Four more awful murders of women have been committed in England in precisely the same horrible fashion as adopted in Whitechapel. In one case her throat was cut, and she was ripped open and left in a mangled state until discovered lifeless by the police. In two other cases the women had their throats cut, and in a fourth, the young woman's head was almost severed, and she was stabbed in a ghastly fashion all over her body. Unless in the form of butchery, there is no connection with the London assassinations, but the world is shocked at the barbarities. The inquest on "DARK ANNIE" who was the last slaughtered in the Whitechapel district, concluded with an "open verdict" of "murder against some person or persons unknown," but no trace whatever can be had of her murderer. There are 12,000 police in London, and though they have been night and day on the look out for the party, no success has rewarded their inquiries. Amongst the proposals made at the inquest was one to photograph the retina of poor ANNIE CHAPMAN'S eyes, to find if they could possibly have held the image of her assassin, but it was not entertained. Her murder does not seem to have been premeditated, as only for the hardness of a low lodging-house keeper she would be alive. She had not the fourpence necessary to pay for her bed in the awful den in which she slept, and when she was turned out to get it she said "I will soon get the price and be back again," but she never did come back, for then she met the murderer, who hacked the life out of her. Her awfully sad end may lead to good results for it has called attention tot he hideous back slums of London in which poor women like her dwell. In the street in which she sought a rest there are a few of these lodging houses that nightly let out 700 beds! And close by is another where a few more hire each night 1,150, and so on throughout the whole locality where the lowest dregs of the population of London swarm. An average sum of £200 per week is received in one of these streets from night lodgers at a few pence per bed, and they are driven to these place because they have no other refuge in the greatest and wealthiest City in the world. The terror caused by the murders seems to be affecting all England and arrests in various places, on the merest suspicion, are taking place daily.

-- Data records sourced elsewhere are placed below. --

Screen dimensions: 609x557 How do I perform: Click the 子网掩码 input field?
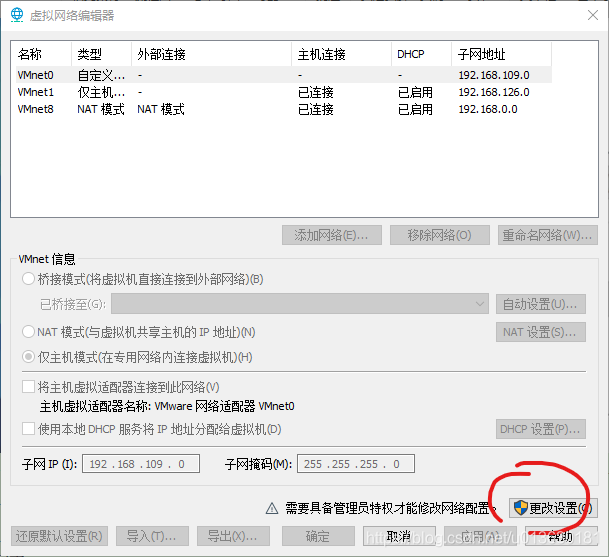point(354,464)
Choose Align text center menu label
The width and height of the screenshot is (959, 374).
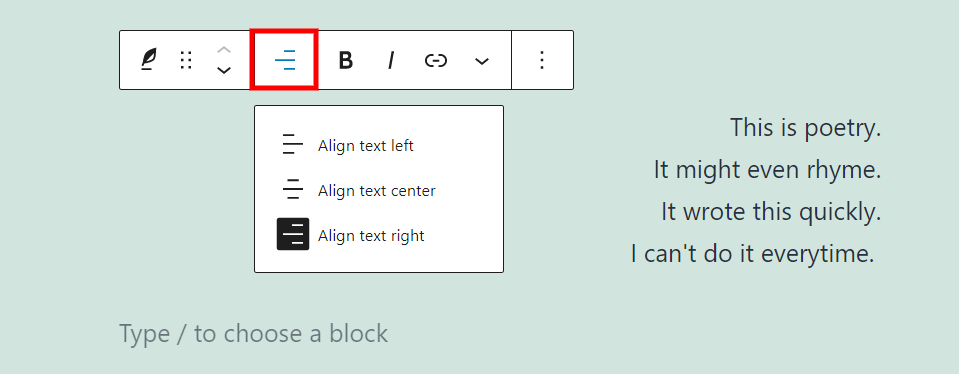pyautogui.click(x=377, y=191)
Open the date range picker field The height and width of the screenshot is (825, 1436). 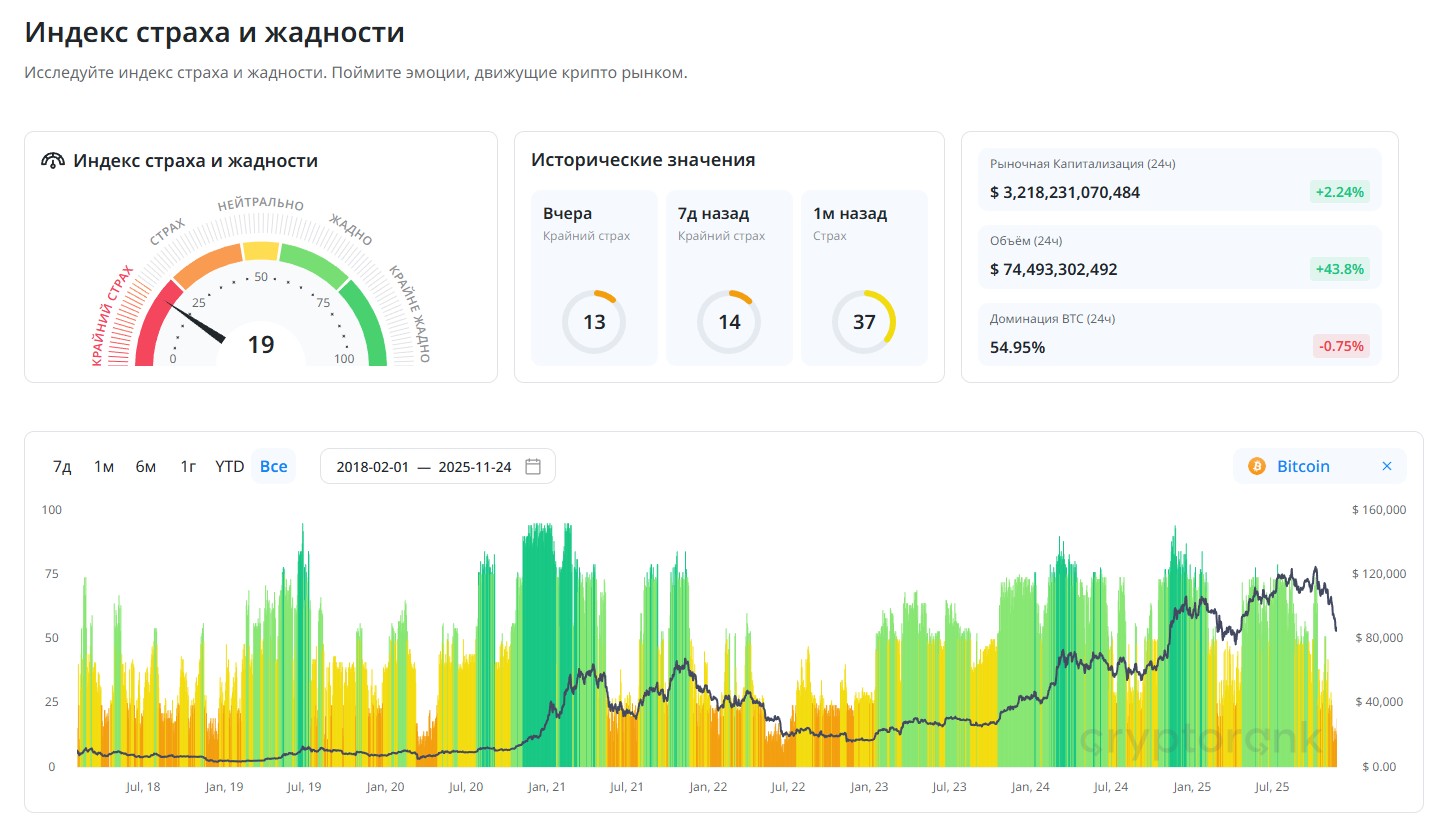[425, 466]
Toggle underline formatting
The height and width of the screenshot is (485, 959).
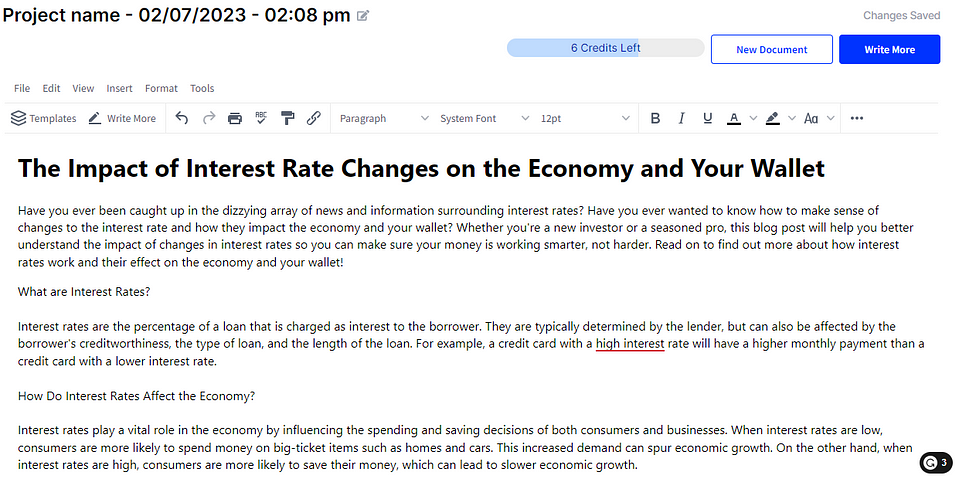coord(707,118)
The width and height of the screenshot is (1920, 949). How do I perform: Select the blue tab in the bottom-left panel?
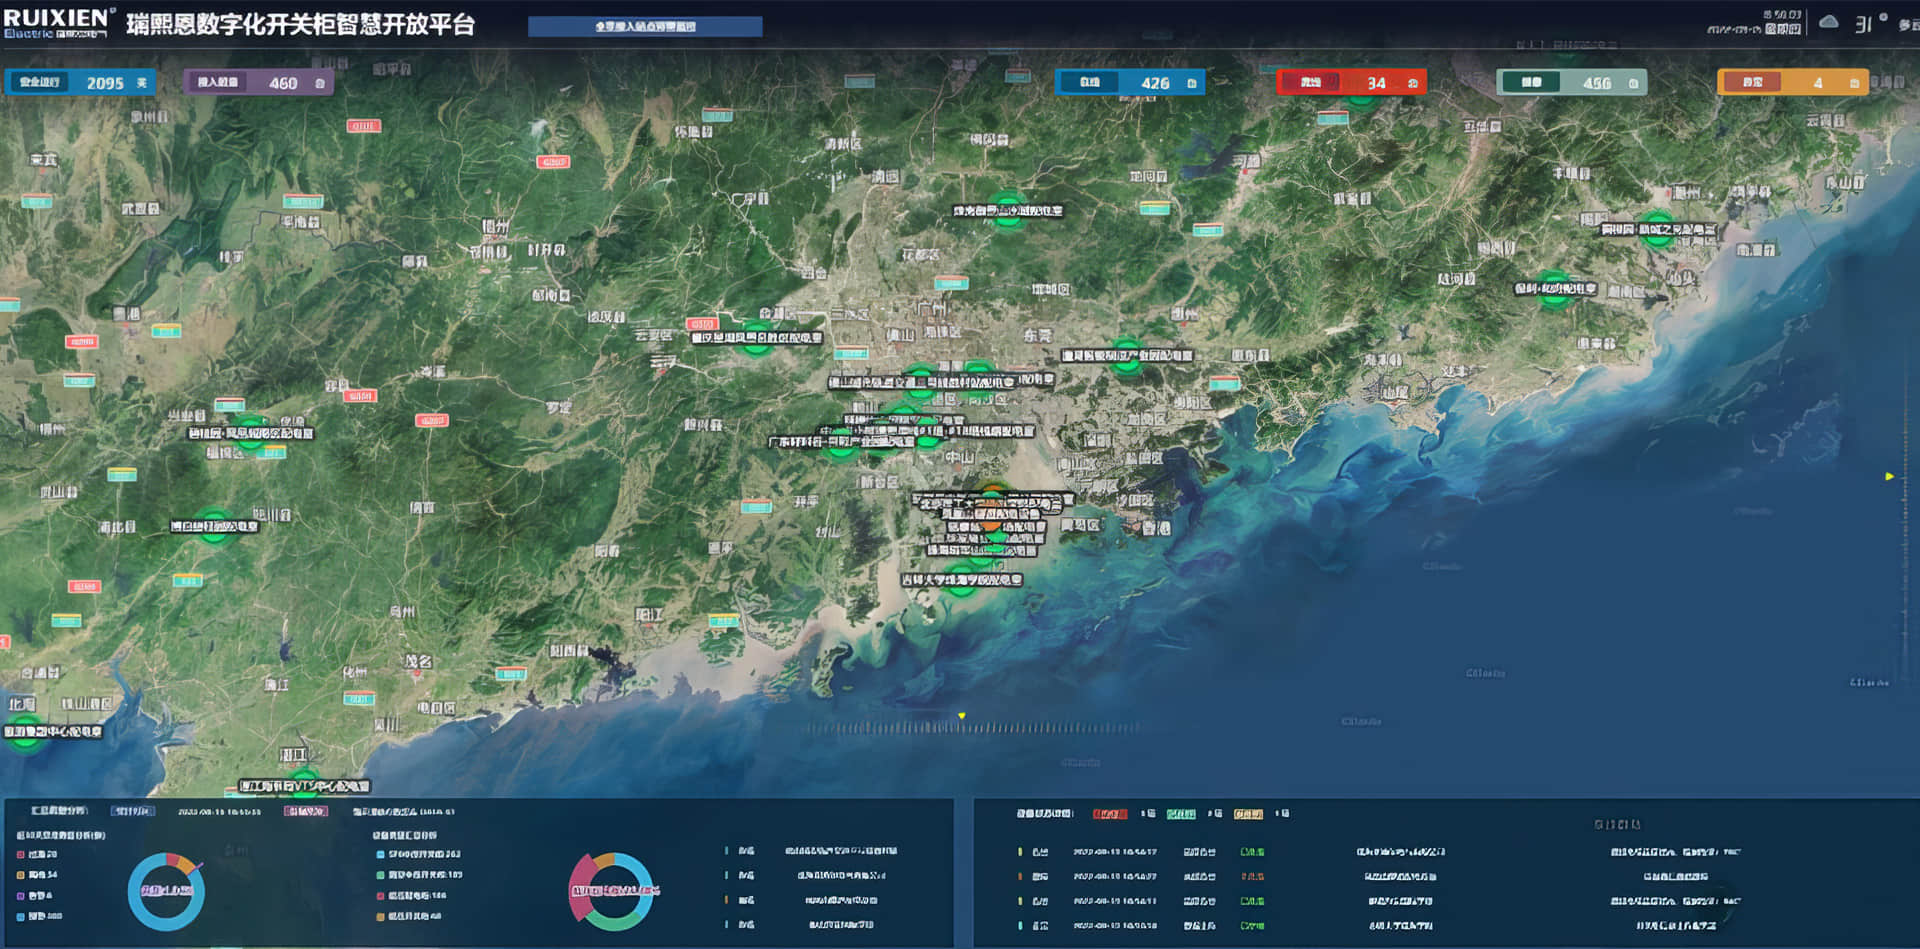click(x=132, y=811)
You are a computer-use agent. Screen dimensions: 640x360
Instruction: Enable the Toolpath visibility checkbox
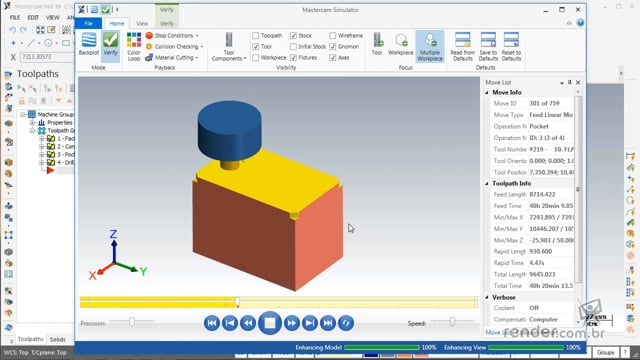pos(256,36)
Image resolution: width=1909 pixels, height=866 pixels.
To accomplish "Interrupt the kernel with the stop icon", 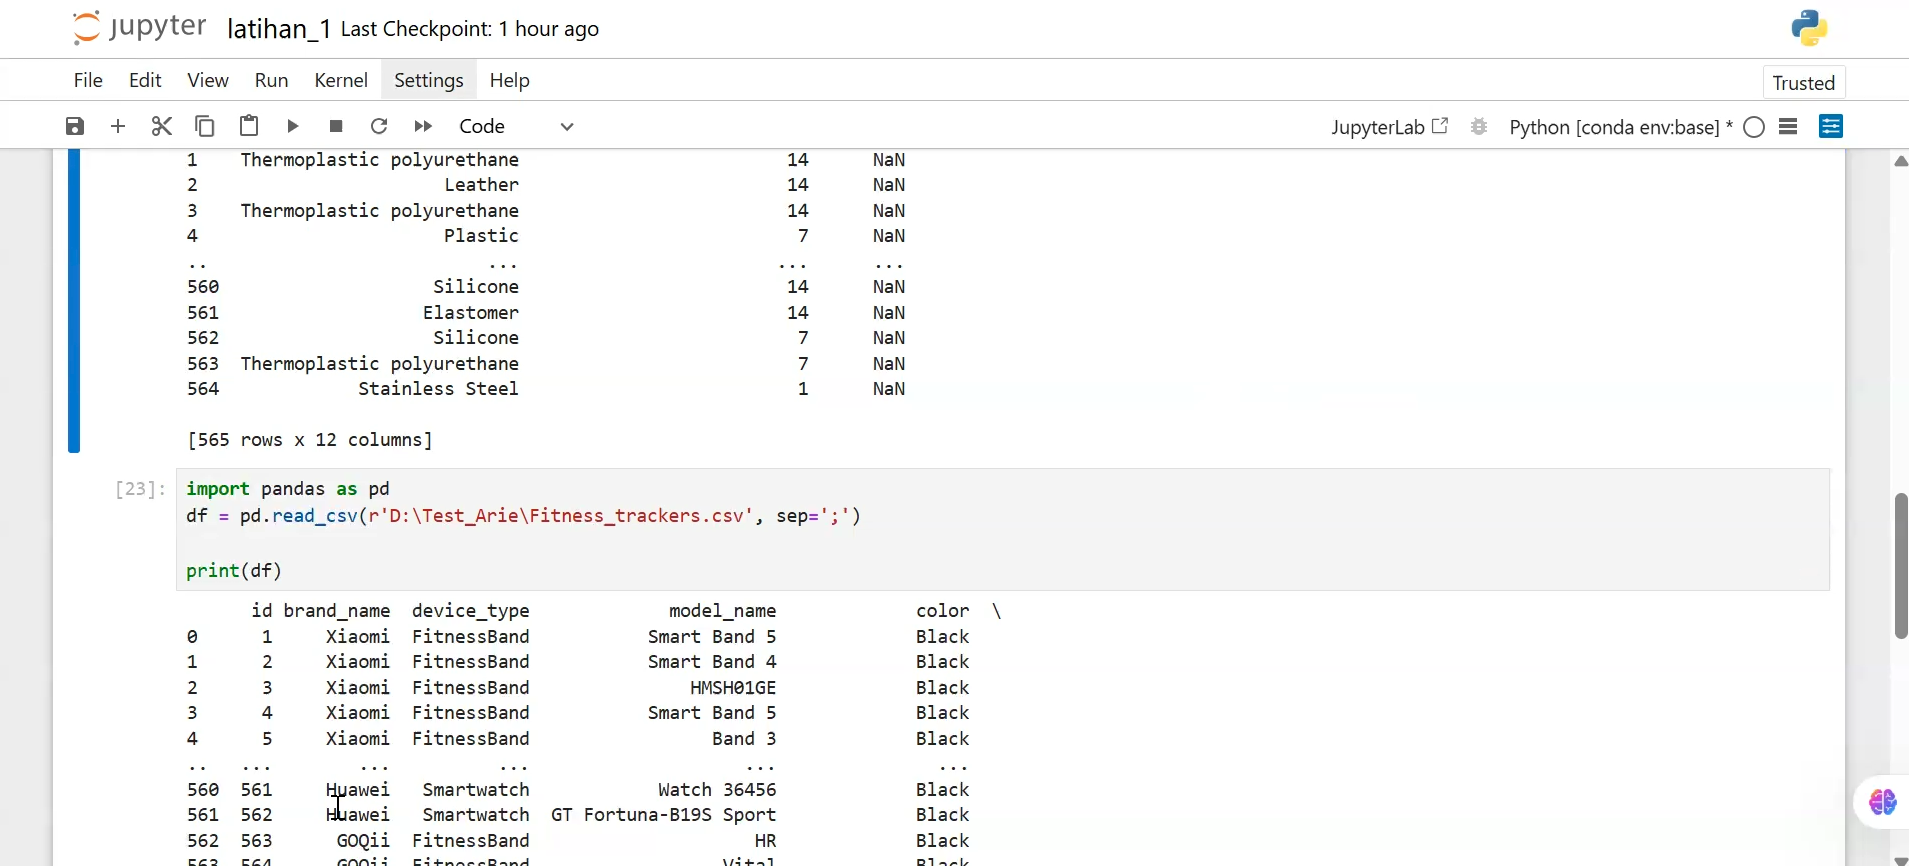I will (x=336, y=126).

About nine o'clock on Sunday morning the body of a woman named Jane Savage, aged 26, was found on a railway siding near Butley, five miles south of Newcastle. She had evidently been dead some hours. Her throat was cut from side to side and there was a horrible gash in the abdomen. The woman lived with her stepfather and her mother, and when last seen was leaving a publichouse where she had been drinking. There were no signs of a struggle.